_TEKS TERSEDIA_.
Para birokrat menginginkan media memahami dengan tepat apa yang perlu diketahui oleh publik. Para birokrat itu juga tahu bahwa apa yang perlu diketahui oleh publik. Para birokrat itu juga tahu bahwa suatu saat di masa mendatang ia mungkin memerlukan seorang wartawan sebagai jalan pintas masuk media dalam keadaan darurat.
         Politisi
Politisi memiliki motivasi yang sedikit berbeda dalam mencari perhatian publik melalui media. Seorang politisi adalah seorang yang berusaha meniti tangga kepemimpinan institusi sosial atau mengubah institusi. Politisi berusaha “menggerakan” segala sesuatu (birokrat berusaha melaksanakan sesuatu yang sudah tetap). Politisi berusaha bergerak maju menghadapi oposisi, kadang-kadang oposisi yang sangat aktif. Untuk melakukan hal tersebut, politisi harus merebut opini publik melalui media. Politisi berusaha menarik dan merebut perhatian wartawan. Demikiam pula politisi lawannya. Reporter berusaha mendamaikan apa yang datang dari kedua kubu politisi tersebut dan memeriksa apa yang datang dari kedua kubu politisi serta memeriksa apa yang diklaim oleh keduanya. Hal itu serupa dengan mewawancarai pelatih dari kedua tim yang sedang bertanding. Dalam hal ini seorang wartawan harus menghindari favoritisme. Jika terdapat favoritisme maka pihak yang menjadi favorit akan memanipulasi dan hak lawan akan menolak.

_SOAL SINGKAT A_.
Kutip ulang seluruh teks tentang birokrat, politisi, dan media di atas tanpa mengubah apa pun.

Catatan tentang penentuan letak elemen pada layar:
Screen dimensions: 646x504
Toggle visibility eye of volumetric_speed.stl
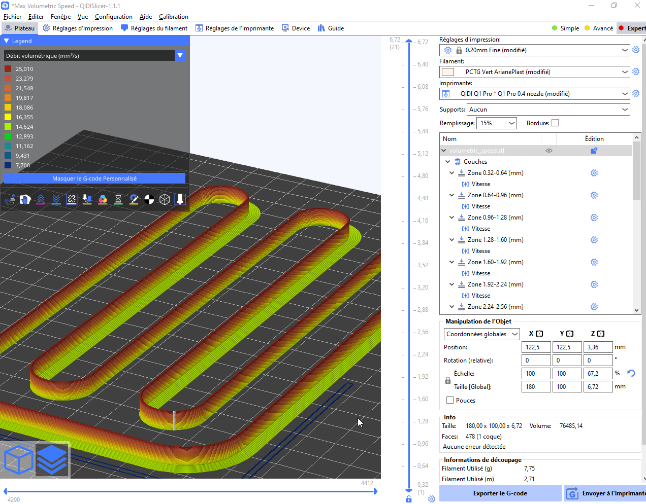(548, 151)

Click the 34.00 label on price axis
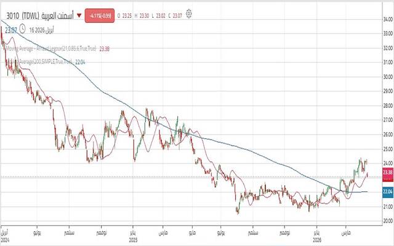[x=388, y=20]
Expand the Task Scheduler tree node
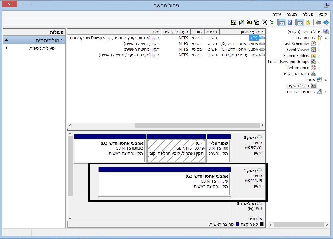 (319, 44)
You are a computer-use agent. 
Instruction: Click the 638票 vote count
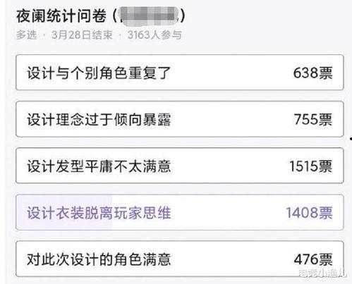tap(312, 73)
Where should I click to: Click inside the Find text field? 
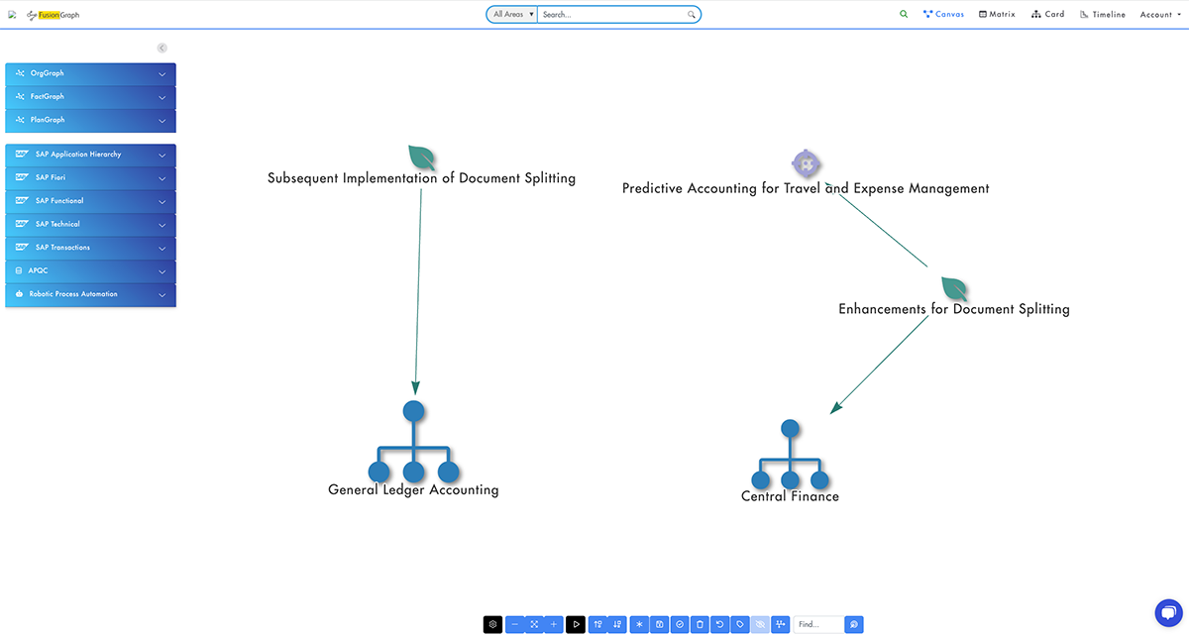817,624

_SOAL SINGKAT B_.
Ubah catatan yang dimulai dari baris berisi "Expand the Task Scheduler tree node" dan berakhir di ujung catatan, termasuk kedua batasnya, menjadi CSV dua kolom bernama perintah dan target. Setiap baris CSV memuat satu teks perintah beserta jawabannya, masing-masing dalam satu kolom berkutip dengan pergantian baris diganti spasi, dan gambar tidak disertakan.

_HASIL TUGAS A_.
Para birokrat menginginkan media memahami dengan tepat apa yang perlu diketahui oleh publik. Para birokrat itu juga tahu bahwa apa yang perlu diketahui oleh publik. Para birokrat itu juga tahu bahwa suatu saat di masa mendatang ia mungkin memerlukan seorang wartawan sebagai jalan pintas masuk media dalam keadaan darurat.
         Politisi
Politisi memiliki motivasi yang sedikit berbeda dalam mencari perhatian publik melalui media. Seorang politisi adalah seorang yang berusaha meniti tangga kepemimpinan institusi sosial atau mengubah institusi. Politisi berusaha “menggerakan” segala sesuatu (birokrat berusaha melaksanakan sesuatu yang sudah tetap). Politisi berusaha bergerak maju menghadapi oposisi, kadang-kadang oposisi yang sangat aktif. Untuk melakukan hal tersebut, politisi harus merebut opini publik melalui media. Politisi berusaha menarik dan merebut perhatian wartawan. Demikiam pula politisi lawannya. Reporter berusaha mendamaikan apa yang datang dari kedua kubu politisi tersebut dan memeriksa apa yang datang dari kedua kubu politisi serta memeriksa apa yang diklaim oleh keduanya. Hal itu serupa dengan mewawancarai pelatih dari kedua tim yang sedang bertanding. Dalam hal ini seorang wartawan harus menghindari favoritisme. Jika terdapat favoritisme maka pihak yang menjadi favorit akan memanipulasi dan hak lawan akan menolak.

_HASIL TUGAS B_.
perintah,target
"Expand the Task Scheduler tree node","(319, 44)"
"You are a computer-use agent. Instruction: Click the 638票 vote count","tap(312, 73)"
"Where should I click to: Click inside the Find text field?","817,624"